Sengketa Informasi Pengembalian Kerugian Negara: BPK vs Inspektorat Manado, Siapa yang Benar?


Lampiran dokumen bukti setor dari Inspektorat dan dokumen hasil audit dari BPK (Foto: Ist)

Sulut24.com, MANADO - Setelah melalui sidang sengketa informasi yang cukup melelahkan, Inspektorat Manado akhirnya menyerahkan bukti pengembalian kelebihan bayar sesuai dengan temuan BPK RI kepada Lembaga Swadaya Masyarakat (LSM) Rakyat Anti Korupsi (RAKO).

Namun menurut Ketua RAKO Harianto Nanga terdapat perbedaan data yang disajikan antara Badan Pemeriksa Keuangan Republik Indonesia (BPK RI) Perwakilan Sulawesi Utara dan Inspektorat Manado terkait pengembalian kerugian negara dalam belanja APBD 2022.
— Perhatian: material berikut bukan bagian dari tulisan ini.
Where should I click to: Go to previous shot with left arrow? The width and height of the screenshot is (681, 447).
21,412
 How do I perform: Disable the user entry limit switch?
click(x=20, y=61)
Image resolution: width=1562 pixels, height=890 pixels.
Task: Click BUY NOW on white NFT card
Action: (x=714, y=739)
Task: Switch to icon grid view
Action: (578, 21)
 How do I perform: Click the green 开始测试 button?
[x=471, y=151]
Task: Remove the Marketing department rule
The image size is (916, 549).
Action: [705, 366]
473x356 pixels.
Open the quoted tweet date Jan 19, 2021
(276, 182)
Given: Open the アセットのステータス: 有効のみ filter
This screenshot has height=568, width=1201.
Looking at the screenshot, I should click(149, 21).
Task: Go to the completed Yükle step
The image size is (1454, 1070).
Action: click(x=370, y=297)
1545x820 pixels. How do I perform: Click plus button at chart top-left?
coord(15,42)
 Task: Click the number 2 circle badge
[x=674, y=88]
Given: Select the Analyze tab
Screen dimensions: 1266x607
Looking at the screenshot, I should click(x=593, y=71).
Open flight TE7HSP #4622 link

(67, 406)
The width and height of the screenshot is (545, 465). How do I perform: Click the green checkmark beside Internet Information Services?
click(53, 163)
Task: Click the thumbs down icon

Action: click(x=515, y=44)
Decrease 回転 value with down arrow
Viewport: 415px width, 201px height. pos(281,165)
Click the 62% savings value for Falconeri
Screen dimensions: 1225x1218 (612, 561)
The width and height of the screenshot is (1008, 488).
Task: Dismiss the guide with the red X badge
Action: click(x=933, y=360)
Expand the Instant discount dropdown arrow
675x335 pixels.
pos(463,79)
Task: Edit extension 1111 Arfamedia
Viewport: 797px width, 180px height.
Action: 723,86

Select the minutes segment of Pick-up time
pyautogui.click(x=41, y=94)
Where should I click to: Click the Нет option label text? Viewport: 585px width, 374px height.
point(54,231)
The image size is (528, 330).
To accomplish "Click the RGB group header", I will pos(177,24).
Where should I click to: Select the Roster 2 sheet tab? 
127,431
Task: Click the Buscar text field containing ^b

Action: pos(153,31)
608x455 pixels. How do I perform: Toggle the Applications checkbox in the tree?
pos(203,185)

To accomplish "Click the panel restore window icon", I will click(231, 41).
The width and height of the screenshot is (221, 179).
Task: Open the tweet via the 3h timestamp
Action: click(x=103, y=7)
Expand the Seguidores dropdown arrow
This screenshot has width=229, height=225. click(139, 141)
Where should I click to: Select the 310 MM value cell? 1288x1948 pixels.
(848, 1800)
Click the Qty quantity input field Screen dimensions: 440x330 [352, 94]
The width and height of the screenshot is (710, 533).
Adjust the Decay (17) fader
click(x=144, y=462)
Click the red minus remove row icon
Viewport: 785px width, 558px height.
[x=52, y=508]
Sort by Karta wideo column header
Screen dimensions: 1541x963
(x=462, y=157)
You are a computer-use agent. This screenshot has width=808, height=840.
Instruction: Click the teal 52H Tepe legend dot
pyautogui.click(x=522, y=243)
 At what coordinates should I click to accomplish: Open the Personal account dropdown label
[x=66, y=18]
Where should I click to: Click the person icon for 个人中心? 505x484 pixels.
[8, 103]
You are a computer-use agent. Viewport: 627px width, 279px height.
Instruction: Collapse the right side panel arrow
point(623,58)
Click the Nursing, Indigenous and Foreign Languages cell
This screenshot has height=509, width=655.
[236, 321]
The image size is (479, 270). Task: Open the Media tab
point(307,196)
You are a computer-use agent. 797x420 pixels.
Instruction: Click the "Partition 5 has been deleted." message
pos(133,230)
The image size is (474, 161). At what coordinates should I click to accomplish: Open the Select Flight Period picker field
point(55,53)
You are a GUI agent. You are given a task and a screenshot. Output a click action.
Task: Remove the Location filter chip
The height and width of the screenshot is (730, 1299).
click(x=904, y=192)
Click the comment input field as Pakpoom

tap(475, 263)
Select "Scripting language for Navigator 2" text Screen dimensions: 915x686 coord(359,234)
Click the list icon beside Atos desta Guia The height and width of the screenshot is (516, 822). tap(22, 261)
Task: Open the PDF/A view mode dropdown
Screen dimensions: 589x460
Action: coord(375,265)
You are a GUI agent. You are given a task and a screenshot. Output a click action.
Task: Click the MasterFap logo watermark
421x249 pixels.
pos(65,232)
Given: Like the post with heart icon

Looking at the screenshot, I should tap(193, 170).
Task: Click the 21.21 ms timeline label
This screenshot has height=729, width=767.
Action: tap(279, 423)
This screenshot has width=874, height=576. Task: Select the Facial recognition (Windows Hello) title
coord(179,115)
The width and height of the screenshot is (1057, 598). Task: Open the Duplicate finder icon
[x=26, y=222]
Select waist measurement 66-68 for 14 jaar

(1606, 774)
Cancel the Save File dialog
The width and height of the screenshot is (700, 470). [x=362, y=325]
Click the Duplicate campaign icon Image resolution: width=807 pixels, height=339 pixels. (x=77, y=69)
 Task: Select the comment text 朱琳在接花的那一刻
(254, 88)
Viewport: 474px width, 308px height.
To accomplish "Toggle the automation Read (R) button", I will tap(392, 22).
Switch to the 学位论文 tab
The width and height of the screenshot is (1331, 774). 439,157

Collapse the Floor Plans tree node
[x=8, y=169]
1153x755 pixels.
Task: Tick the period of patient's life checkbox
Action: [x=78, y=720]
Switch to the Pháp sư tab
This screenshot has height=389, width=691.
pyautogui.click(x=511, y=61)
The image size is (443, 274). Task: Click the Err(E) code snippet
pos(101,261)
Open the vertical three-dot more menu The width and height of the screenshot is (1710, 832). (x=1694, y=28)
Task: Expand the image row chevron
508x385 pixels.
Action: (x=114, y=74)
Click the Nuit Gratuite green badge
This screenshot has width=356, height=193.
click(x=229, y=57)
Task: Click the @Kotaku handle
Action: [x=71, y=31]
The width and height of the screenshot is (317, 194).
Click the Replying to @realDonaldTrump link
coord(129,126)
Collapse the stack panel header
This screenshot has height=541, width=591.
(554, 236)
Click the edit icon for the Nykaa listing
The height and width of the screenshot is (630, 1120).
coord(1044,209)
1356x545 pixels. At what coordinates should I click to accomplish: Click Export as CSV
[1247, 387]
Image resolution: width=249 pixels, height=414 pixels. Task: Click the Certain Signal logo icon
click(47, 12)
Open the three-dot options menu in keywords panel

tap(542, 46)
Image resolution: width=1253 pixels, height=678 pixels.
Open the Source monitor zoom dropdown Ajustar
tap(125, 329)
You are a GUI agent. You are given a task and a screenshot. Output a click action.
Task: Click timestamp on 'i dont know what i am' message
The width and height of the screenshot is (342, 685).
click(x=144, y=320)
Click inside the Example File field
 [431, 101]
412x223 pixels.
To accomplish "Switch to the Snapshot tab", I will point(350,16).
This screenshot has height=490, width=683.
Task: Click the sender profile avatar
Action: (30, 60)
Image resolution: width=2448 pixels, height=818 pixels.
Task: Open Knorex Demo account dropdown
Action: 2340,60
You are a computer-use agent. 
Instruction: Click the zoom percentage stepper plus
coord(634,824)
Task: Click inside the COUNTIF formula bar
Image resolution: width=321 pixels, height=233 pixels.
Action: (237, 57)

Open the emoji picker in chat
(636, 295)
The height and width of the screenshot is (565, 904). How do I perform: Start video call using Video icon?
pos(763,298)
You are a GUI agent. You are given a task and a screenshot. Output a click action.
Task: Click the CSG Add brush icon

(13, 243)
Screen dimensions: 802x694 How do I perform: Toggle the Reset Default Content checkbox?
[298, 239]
Berdasarkan Laporan Hasil Pemeriksaan (LHP) BPK RI Tahun 2022 dengan nomor 13.B/LHP/XIX.MND/05/2023, ditemukan kekurangan pengembalian kelebihan bayar sebesar Rp 1.221.074.870,04 yang belum dikembalikan hingga semester I tahun 2024. Temuan ini mengindikasikan adanya potensi kerugian negara yang belum terselesaikan.

Namun, Inspektorat Manado membantah klaim tersebut dengan menunjukkan bukti setoran dari Bank SulutGo. Dalam dokumen tersebut, tercatat bahwa dana sebesar Rp1.221.074.870,04 telah disetorkan pada tanggal 9 November 2023. Perbedaan waktu pelaporan dan pencatatan ini menjadi titik perdebatan utama.

Ketidaksesuaian data ini memicu kekhawatiran akan potensi adanya informasi menyesatkan yang disebarkan oleh salah satu pihak. RAKO kemudian mulai mempertanyakan, apakah BPK RI yang dikenal sebagai lembaga yang memiliki integritas tinggi dalam mengaudit laporan keuangan negara yang memberikan informasi tidak akurat, ataukah Inspektorat Manado yang melakukan maladministrasi guna menutupi potensi pelanggaran pidana.

LSM RAKO selaku pihak yang merasa dirugikan dalam sengketa ini mengaku telah melayangkan surat resmi ke BPK RI Perwakilan Sulawesi Utara untuk meminta penjelasan langsung terkait temuan tersebut. Namun, hingga kini BPK belum memberikan tanggapan atas permintaan audiensi oleh LSM RAKO.

“Kami telah menyurat ke BPK RI Perwakilan Sulawesi Utara untuk meminta penjelasan langsung, tapi belum mendapatkan informasi kapan kami diterima,” ungkap Harianto, Minggu (2/2/2025).

Ia juga menegaskan bahwa jika dalam waktu dekat tidak ada respons dari BPK RI, RAKO akan mengajukan keberatan secara resmi dan membawa permasalahan tersebut ke ranah hukum dengan mengacu pada Undang-Undang Nomor 14 Tahun 2008 tentang Keterbukaan Informasi Publik. 

Harianto mengingatkan kalau terdapat sanksi pidana bagi lembaga publik yang dengan sengaja memberikan informasi palsu. Pasal 55 UU tersebut menyatakan bahwa, “Setiap orang yang dengan sengaja membuat informasi publik yang tidak benar atau menyesatkan dan mengakibatkan kerugian bagi orang lain dipidana dengan pidana penjara paling lama 1 (satu) tahun dan/atau denda paling banyak Rp 5.000.000,00.”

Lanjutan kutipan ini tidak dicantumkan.